Task details -> All of the listing should be transcribed exactly.
##### Records provided #####
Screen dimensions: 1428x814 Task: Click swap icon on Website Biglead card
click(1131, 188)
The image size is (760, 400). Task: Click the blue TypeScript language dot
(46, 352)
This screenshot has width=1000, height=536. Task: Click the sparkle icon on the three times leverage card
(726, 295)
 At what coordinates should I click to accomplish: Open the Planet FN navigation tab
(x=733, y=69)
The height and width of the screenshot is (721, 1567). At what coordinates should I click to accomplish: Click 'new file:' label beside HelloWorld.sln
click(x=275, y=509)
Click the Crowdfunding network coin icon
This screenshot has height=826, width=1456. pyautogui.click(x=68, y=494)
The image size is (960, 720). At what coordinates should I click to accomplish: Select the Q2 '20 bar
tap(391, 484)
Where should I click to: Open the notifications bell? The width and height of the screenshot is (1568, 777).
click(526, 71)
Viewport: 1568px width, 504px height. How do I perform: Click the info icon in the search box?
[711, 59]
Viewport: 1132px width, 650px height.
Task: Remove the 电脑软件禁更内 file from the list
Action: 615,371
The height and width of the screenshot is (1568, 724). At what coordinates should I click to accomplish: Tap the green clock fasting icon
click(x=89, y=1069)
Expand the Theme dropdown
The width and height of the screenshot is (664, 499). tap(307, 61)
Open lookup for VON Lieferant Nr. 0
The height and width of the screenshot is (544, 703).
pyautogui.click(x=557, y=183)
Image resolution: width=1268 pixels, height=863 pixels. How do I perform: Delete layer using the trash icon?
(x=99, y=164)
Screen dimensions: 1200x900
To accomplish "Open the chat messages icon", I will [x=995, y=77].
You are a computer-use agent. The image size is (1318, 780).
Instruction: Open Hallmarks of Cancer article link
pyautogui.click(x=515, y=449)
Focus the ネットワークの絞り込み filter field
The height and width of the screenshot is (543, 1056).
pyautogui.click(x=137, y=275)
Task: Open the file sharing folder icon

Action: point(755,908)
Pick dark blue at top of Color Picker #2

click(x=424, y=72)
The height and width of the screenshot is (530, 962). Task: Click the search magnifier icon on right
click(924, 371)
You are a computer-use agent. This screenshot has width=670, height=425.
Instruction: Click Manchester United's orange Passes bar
#####
Task solution ->
Screen dimensions: 1428x814 Task: Click swap icon on Website Biglead card
click(1131, 188)
The image size is (760, 400). Task: Click the blue TypeScript language dot
(46, 352)
This screenshot has width=1000, height=536. Task: Click the sparkle icon on the three times leverage card
(726, 295)
 At what coordinates should I click to accomplish: Open the Planet FN navigation tab
(x=733, y=69)
The height and width of the screenshot is (721, 1567). At what coordinates should I click to accomplish: Click 'new file:' label beside HelloWorld.sln
click(x=275, y=509)
Click the Crowdfunding network coin icon
This screenshot has height=826, width=1456. pyautogui.click(x=68, y=494)
The image size is (960, 720). At what coordinates should I click to accomplish: Select the Q2 '20 bar
tap(391, 484)
Where should I click to: Open the notifications bell? The width and height of the screenshot is (1568, 777).
click(526, 71)
Viewport: 1568px width, 504px height. How do I perform: Click the info icon in the search box?
[711, 59]
Viewport: 1132px width, 650px height.
Task: Remove the 电脑软件禁更内 file from the list
Action: 615,371
The height and width of the screenshot is (1568, 724). At what coordinates should I click to accomplish: Tap the green clock fasting icon
click(x=89, y=1069)
Expand the Theme dropdown
The width and height of the screenshot is (664, 499). tap(307, 61)
Open lookup for VON Lieferant Nr. 0
The height and width of the screenshot is (544, 703).
pyautogui.click(x=557, y=183)
Image resolution: width=1268 pixels, height=863 pixels. How do I perform: Delete layer using the trash icon?
(x=99, y=164)
Screen dimensions: 1200x900
To accomplish "Open the chat messages icon", I will [x=995, y=77].
You are a computer-use agent. The image size is (1318, 780).
Instruction: Open Hallmarks of Cancer article link
pyautogui.click(x=515, y=449)
Focus the ネットワークの絞り込み filter field
The height and width of the screenshot is (543, 1056).
pyautogui.click(x=137, y=275)
Task: Open the file sharing folder icon

Action: point(755,908)
Pick dark blue at top of Color Picker #2

click(x=424, y=72)
The height and width of the screenshot is (530, 962). Task: Click the search magnifier icon on right
click(924, 371)
You are a computer-use agent. This screenshot has width=670, height=425.
Instruction: Click Manchester United's orange Passes bar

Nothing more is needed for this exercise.